▸ **WHAT TO DO**
Retype each of these lines with no changes.

═══

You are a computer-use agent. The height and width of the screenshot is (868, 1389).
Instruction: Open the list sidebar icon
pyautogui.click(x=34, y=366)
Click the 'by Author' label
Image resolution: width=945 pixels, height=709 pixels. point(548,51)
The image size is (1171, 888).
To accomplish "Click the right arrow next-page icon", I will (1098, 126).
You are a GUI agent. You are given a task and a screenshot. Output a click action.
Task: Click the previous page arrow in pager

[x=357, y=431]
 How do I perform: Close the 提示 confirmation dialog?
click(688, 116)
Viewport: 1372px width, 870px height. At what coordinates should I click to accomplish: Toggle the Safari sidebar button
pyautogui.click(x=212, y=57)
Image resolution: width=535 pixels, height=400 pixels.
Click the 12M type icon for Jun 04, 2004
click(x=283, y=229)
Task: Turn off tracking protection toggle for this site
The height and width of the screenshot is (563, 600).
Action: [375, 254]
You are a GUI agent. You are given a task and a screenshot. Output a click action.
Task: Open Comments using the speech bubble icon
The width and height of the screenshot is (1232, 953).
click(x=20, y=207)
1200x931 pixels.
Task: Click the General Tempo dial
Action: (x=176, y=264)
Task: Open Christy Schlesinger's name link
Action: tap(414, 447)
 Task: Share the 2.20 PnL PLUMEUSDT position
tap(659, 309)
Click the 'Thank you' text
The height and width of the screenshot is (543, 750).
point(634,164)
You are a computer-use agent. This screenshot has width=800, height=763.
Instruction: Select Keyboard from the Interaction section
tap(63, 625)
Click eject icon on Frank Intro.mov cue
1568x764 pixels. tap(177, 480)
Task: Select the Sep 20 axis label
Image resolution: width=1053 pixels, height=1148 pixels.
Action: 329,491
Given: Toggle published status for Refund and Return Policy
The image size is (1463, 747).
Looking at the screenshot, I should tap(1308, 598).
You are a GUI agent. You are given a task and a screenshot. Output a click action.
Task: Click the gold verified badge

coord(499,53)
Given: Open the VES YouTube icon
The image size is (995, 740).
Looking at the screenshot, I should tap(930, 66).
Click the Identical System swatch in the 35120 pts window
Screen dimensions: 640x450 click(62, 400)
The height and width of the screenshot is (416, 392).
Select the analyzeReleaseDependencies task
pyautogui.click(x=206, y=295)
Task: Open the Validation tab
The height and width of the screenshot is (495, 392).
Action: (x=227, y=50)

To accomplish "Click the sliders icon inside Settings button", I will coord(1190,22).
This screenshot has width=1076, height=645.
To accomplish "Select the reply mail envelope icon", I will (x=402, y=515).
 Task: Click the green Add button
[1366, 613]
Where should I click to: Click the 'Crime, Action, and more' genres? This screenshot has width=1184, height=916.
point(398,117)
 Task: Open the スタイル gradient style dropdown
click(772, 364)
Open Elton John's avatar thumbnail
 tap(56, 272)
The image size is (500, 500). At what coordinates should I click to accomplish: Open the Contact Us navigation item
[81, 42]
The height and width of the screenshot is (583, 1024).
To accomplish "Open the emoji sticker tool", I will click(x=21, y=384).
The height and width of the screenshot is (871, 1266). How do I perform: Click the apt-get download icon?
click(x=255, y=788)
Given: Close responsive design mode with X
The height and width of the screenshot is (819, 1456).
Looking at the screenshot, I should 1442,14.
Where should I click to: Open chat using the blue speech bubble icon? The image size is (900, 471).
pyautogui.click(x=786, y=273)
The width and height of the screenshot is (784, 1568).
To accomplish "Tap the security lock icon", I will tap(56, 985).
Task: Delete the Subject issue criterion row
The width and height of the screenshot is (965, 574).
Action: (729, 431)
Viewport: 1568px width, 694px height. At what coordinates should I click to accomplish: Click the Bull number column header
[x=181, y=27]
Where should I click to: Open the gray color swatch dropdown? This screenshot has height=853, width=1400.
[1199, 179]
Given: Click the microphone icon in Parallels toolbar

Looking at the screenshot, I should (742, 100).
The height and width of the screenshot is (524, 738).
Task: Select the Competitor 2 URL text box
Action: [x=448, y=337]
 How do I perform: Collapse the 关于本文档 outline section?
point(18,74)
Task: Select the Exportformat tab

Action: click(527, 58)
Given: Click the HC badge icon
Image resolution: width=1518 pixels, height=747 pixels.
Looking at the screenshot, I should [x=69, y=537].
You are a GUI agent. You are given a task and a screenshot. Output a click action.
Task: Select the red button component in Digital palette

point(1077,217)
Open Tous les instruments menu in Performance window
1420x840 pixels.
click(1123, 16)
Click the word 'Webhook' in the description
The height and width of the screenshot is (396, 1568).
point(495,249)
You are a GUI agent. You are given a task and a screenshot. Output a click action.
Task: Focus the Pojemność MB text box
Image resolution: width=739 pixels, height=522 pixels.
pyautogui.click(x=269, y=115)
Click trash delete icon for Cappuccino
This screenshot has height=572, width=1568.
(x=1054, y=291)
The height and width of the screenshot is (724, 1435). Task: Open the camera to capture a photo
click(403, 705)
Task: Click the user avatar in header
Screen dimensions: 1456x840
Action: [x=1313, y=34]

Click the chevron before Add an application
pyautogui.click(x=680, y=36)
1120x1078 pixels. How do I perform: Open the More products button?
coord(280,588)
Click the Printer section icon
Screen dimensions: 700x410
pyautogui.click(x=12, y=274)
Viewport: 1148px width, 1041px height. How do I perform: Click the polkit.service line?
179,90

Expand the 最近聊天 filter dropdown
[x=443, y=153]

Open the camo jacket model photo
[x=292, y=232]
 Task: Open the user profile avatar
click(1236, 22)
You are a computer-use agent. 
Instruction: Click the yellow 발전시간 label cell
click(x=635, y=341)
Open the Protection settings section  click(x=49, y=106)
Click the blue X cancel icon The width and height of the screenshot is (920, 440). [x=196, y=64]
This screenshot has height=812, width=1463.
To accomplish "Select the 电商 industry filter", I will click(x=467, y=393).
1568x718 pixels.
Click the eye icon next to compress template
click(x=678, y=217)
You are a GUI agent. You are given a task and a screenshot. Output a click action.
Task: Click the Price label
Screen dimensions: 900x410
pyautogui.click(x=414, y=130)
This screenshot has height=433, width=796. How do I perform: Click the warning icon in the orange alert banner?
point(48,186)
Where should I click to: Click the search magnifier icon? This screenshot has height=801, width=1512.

═══

▸ **WORKED ANSWER**
You are a computer-use agent. The height and width of the screenshot is (868, 1389).
Instruction: Open the list sidebar icon
pyautogui.click(x=34, y=366)
Click the 'by Author' label
Image resolution: width=945 pixels, height=709 pixels. point(548,51)
The image size is (1171, 888).
To accomplish "Click the right arrow next-page icon", I will (1098, 126).
You are a GUI agent. You are given a task and a screenshot. Output a click action.
Task: Click the previous page arrow in pager

[x=357, y=431]
 How do I perform: Close the 提示 confirmation dialog?
click(688, 116)
Viewport: 1372px width, 870px height. At what coordinates should I click to accomplish: Toggle the Safari sidebar button
pyautogui.click(x=212, y=57)
Image resolution: width=535 pixels, height=400 pixels.
Click the 12M type icon for Jun 04, 2004
click(x=283, y=229)
Task: Turn off tracking protection toggle for this site
The height and width of the screenshot is (563, 600).
Action: [375, 254]
You are a GUI agent. You are given a task and a screenshot. Output a click action.
Task: Open Comments using the speech bubble icon
The width and height of the screenshot is (1232, 953).
click(x=20, y=207)
1200x931 pixels.
Task: Click the General Tempo dial
Action: (x=176, y=264)
Task: Open Christy Schlesinger's name link
Action: tap(414, 447)
 Task: Share the 2.20 PnL PLUMEUSDT position
tap(659, 309)
Click the 'Thank you' text
The height and width of the screenshot is (543, 750).
point(634,164)
You are a computer-use agent. This screenshot has width=800, height=763.
Instruction: Select Keyboard from the Interaction section
tap(63, 625)
Click eject icon on Frank Intro.mov cue
1568x764 pixels. tap(177, 480)
Task: Select the Sep 20 axis label
Image resolution: width=1053 pixels, height=1148 pixels.
Action: 329,491
Given: Toggle published status for Refund and Return Policy
The image size is (1463, 747).
Looking at the screenshot, I should tap(1308, 598).
You are a GUI agent. You are given a task and a screenshot. Output a click action.
Task: Click the gold verified badge

coord(499,53)
Given: Open the VES YouTube icon
The image size is (995, 740).
Looking at the screenshot, I should tap(930, 66).
Click the Identical System swatch in the 35120 pts window
Screen dimensions: 640x450 click(62, 400)
The height and width of the screenshot is (416, 392).
Select the analyzeReleaseDependencies task
pyautogui.click(x=206, y=295)
Task: Open the Validation tab
The height and width of the screenshot is (495, 392).
Action: (x=227, y=50)

To accomplish "Click the sliders icon inside Settings button", I will coord(1190,22).
This screenshot has width=1076, height=645.
To accomplish "Select the reply mail envelope icon", I will (x=402, y=515).
 Task: Click the green Add button
[1366, 613]
Where should I click to: Click the 'Crime, Action, and more' genres? This screenshot has width=1184, height=916.
point(398,117)
 Task: Open the スタイル gradient style dropdown
click(772, 364)
Open Elton John's avatar thumbnail
 tap(56, 272)
The image size is (500, 500). At what coordinates should I click to accomplish: Open the Contact Us navigation item
[81, 42]
The height and width of the screenshot is (583, 1024).
To accomplish "Open the emoji sticker tool", I will click(x=21, y=384).
The height and width of the screenshot is (871, 1266). How do I perform: Click the apt-get download icon?
click(x=255, y=788)
Given: Close responsive design mode with X
The height and width of the screenshot is (819, 1456).
Looking at the screenshot, I should 1442,14.
Where should I click to: Open chat using the blue speech bubble icon? The image size is (900, 471).
pyautogui.click(x=786, y=273)
The width and height of the screenshot is (784, 1568).
To accomplish "Tap the security lock icon", I will tap(56, 985).
Task: Delete the Subject issue criterion row
The width and height of the screenshot is (965, 574).
Action: (729, 431)
Viewport: 1568px width, 694px height. At what coordinates should I click to accomplish: Click the Bull number column header
[x=181, y=27]
Where should I click to: Open the gray color swatch dropdown? This screenshot has height=853, width=1400.
[1199, 179]
Given: Click the microphone icon in Parallels toolbar

Looking at the screenshot, I should (742, 100).
The height and width of the screenshot is (524, 738).
Task: Select the Competitor 2 URL text box
Action: [x=448, y=337]
 How do I perform: Collapse the 关于本文档 outline section?
point(18,74)
Task: Select the Exportformat tab

Action: click(527, 58)
Given: Click the HC badge icon
Image resolution: width=1518 pixels, height=747 pixels.
Looking at the screenshot, I should [x=69, y=537].
You are a GUI agent. You are given a task and a screenshot. Output a click action.
Task: Select the red button component in Digital palette

point(1077,217)
Open Tous les instruments menu in Performance window
1420x840 pixels.
click(1123, 16)
Click the word 'Webhook' in the description
The height and width of the screenshot is (396, 1568).
point(495,249)
You are a GUI agent. You are given a task and a screenshot. Output a click action.
Task: Focus the Pojemność MB text box
Image resolution: width=739 pixels, height=522 pixels.
pyautogui.click(x=269, y=115)
Click trash delete icon for Cappuccino
This screenshot has height=572, width=1568.
(x=1054, y=291)
The height and width of the screenshot is (724, 1435). Task: Open the camera to capture a photo
click(403, 705)
Task: Click the user avatar in header
Screen dimensions: 1456x840
Action: [x=1313, y=34]

Click the chevron before Add an application
pyautogui.click(x=680, y=36)
1120x1078 pixels. How do I perform: Open the More products button?
coord(280,588)
Click the Printer section icon
Screen dimensions: 700x410
pyautogui.click(x=12, y=274)
Viewport: 1148px width, 1041px height. How do I perform: Click the polkit.service line?
179,90

Expand the 最近聊天 filter dropdown
[x=443, y=153]

Open the camo jacket model photo
[x=292, y=232]
 Task: Open the user profile avatar
click(1236, 22)
You are a computer-use agent. 
Instruction: Click the yellow 발전시간 label cell
click(x=635, y=341)
Open the Protection settings section  click(x=49, y=106)
Click the blue X cancel icon The width and height of the screenshot is (920, 440). [x=196, y=64]
This screenshot has height=812, width=1463.
To accomplish "Select the 电商 industry filter", I will click(x=467, y=393).
1568x718 pixels.
Click the eye icon next to compress template
click(x=678, y=217)
You are a GUI agent. You are given a task and a screenshot. Output a click action.
Task: Click the Price label
Screen dimensions: 900x410
pyautogui.click(x=414, y=130)
This screenshot has height=433, width=796. How do I perform: Click the warning icon in the orange alert banner?
point(48,186)
Where should I click to: Click the search magnifier icon? This screenshot has height=801, width=1512.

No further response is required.